The Old Bailey – The Central Criminal Court Where the Hardest of Criminal Cases are Heard:
If you’re wandering around Central London, in the vicinity of St Paul’s, you will no doubt come across London’s Central Criminal Court, more popularly known as The Old Bailey. The Old Bailey has been London’s main criminal court for centuries and is probably one of the most famous criminal courts in the world.
The Old Bailey is located on the street of the same name. If you stand in street across from the building and look up, you’ll see the gold-leaf statue of Lady Justice perched on top of the dome. With her commanding view over the streets of London, Lady Justice is the personification of the moral force of the justice system. She holds a sword in one hand and the scales of justice in the other. Inscribed in the top level of the entrance, above the columns, are the words “defend the children of the poor and punish the wrongdoer”.
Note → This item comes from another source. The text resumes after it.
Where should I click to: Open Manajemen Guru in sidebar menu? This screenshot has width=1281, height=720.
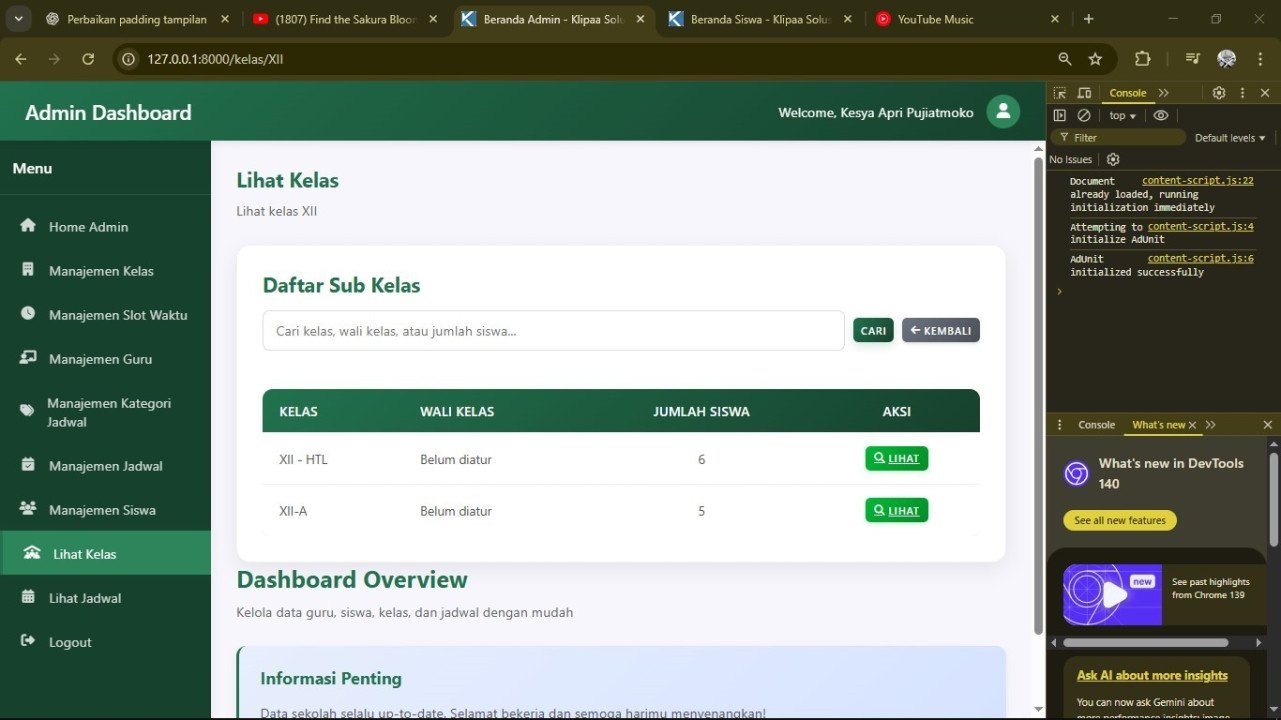point(100,359)
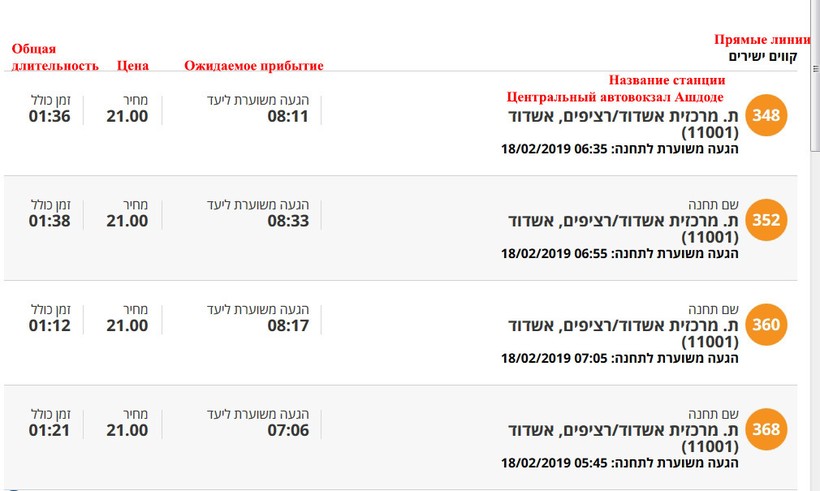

If while admiring the building, you see a flurry of reporters and camera crews gathering around the entrance, you’ll know that a famous case is being heard that day.
Cases at The Old Bailey
The Old Bailey has been hearing major criminal cases for centuries and as the London Crown Court centre it hears criminal cases from the City of London, Greater London as well as those sent to it from all over England and Wales. Many famous crims have met a sticky end at this court of justice. Some of the famous cases held here include the infamous Kray Twins and the Yorkshire Ripper (Peter Sutcliffe).
This Central Criminal Court building was constructed in 1907, replacing the original Old Bailey courthouse which was built in 1539. The site on which it stands was occupied by the notorious Newgate jail which was London’s main prison from the 13th century.
Witnessing a Trial at the Old Bailey
If you want to get a feel on how the British justice system operates in London’s principal criminal court, you can turn up and sit in on a trial – reservations are not permitted. To ensure that justice is seen to be done under the British legal system the public have a right to watch the trials.
Admission is free and visitors have to be above the age of 16, or if between 14 – 16, they must be accompanied by an adult. The nearest Tube is St Paul’s.
[If you plan on visiting, please note that this is a serious criminal court and that security is stringent. It's best to come without backpacks or mobile phones as you may not be allowed in. There are no facilities for storage, but apparently the Bailey Cafe across the road will store your bag for £2. It amazes me to read that a couple of people have actually complained about not having a warm welcome by the security guards and about being asked to empty their pockets. This is not a tourist attraction and personally I think people should be grateful to even have the opportunity to sit in on these criminal trials.]
The Old Bailey has been mentioned in many books and used as the setting for television series and movies such as Witness for the Prosecution and the Patriot Games.